Once the party is over, Flora tidies up the place. Realizing that her work at Cold Comfort Farm is done, she telephones her cousin Charles to fly his plane over and pick her up. The two young people declare their love for one another and fly off together to plan their own wedding.

Chapters 19-23 Analysis

The final section of the book represents the triumph of tidiness, both physical and mental, and the power of the future over the past. Judith’s oedipal obsession with her son is perfect fodder for “the talking cure”—the talking cure was a prolonged psychiatric treatment recently made popular by Sigmund Freud and his followers. Most dramatically, Aunt Ada throws off the chains of half-forgotten trauma in exchange for luxury travel. Instead of Miss Havisham, her new model will be the glamorous aging actress Fannie Ward. No longer fixated on the past, Aunt Ada is ready to put on flight leathers and soar into the unknown future, both literally and figuratively. Significantly, continuing the theme of forcing the Starkadders into a newfound internationalism, the novel stresses that both Judith and Ada will tour other countries. Judith will undertake a continental tour of old cathedrals, transforming her unhealthy fixation with Seth into a more socially acceptable hobby—a hobby that makes the past into a site of tourism rather than an inescapable prison. Ada, meanwhile, will live in Paris in the latest of indulgent style like the wealthy retired widow that she is.

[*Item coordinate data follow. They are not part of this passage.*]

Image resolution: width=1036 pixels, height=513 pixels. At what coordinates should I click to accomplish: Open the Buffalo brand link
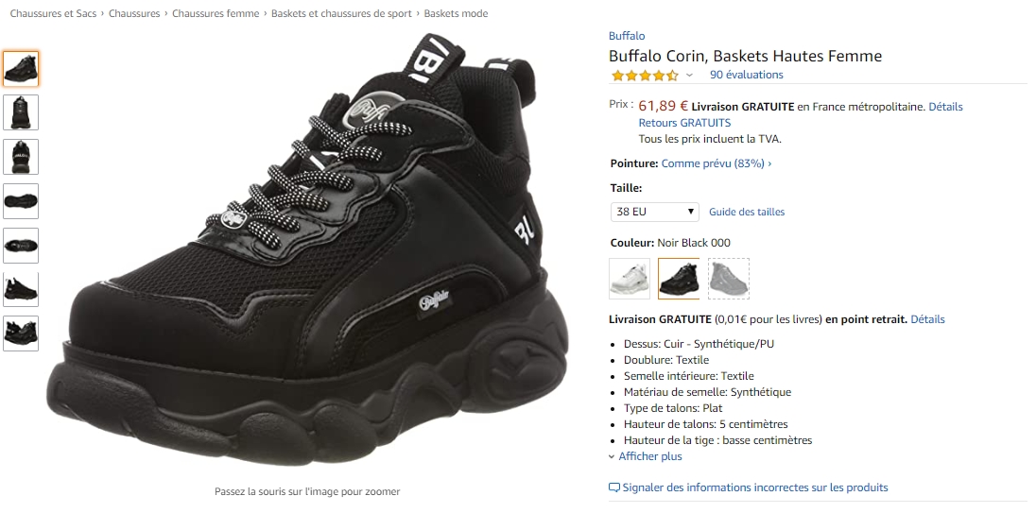coord(627,36)
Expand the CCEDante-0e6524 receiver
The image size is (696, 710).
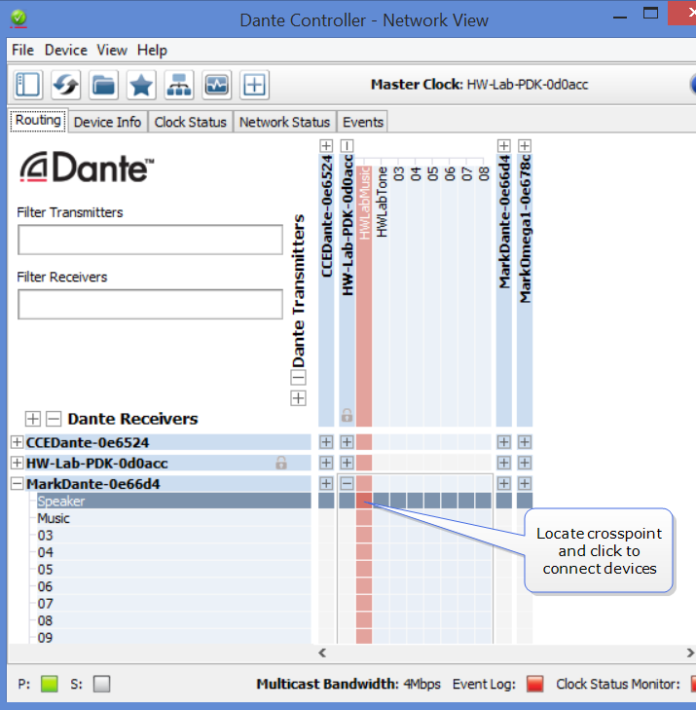[x=17, y=442]
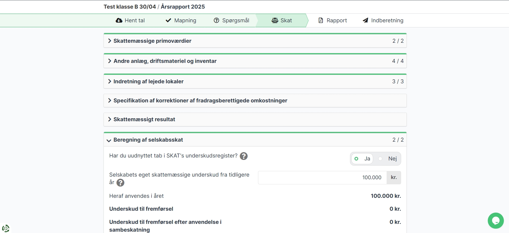Open the green chat bubble widget
509x233 pixels.
(x=496, y=221)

Up until this point, Flora’s tidying has been relational, emotional, and psychological; now, Flora’s tidying takes a literal turn as she supervises a thorough cleaning of the farmhouse and property. The cobwebs in the corners of the rooms of the farm are analogous to the cobwebs that have accumulated in the psyches of all the major characters; just as Flora has liberated them from years of mental and emotional clutter, so she is able to free the rooms of accumulated dust and grime. On the day of the wedding, the Starkadders spruce themselves up, go to church, and generally behave like “normal,” or 20th century, people, giving Flora great satisfaction for her role in their transformation.

Once Flora has squared away the entire Starkadder clan, she turns her attention to tidying up her own life, calling her cousin Charles to retrieve her from Cold Comfort Farm. Up until this point, Charles has been a shadowy figure. Flora occasionally calls or writes to him, but she holds him at a distance until her work is done. Marriage to Charles will be a kind of entrapment—some doors open to a young, single woman in the 1930s will be closed to a wife. However, Charles is clearly quite wealthy, which will solve Flora’s financial problems from the novel’s beginning, and his slightly off-kilter entrance by plane heralds a freer, less constrained married life. Flora ends the novel ready to live happily ever after, which is the tidiest of all possible endings.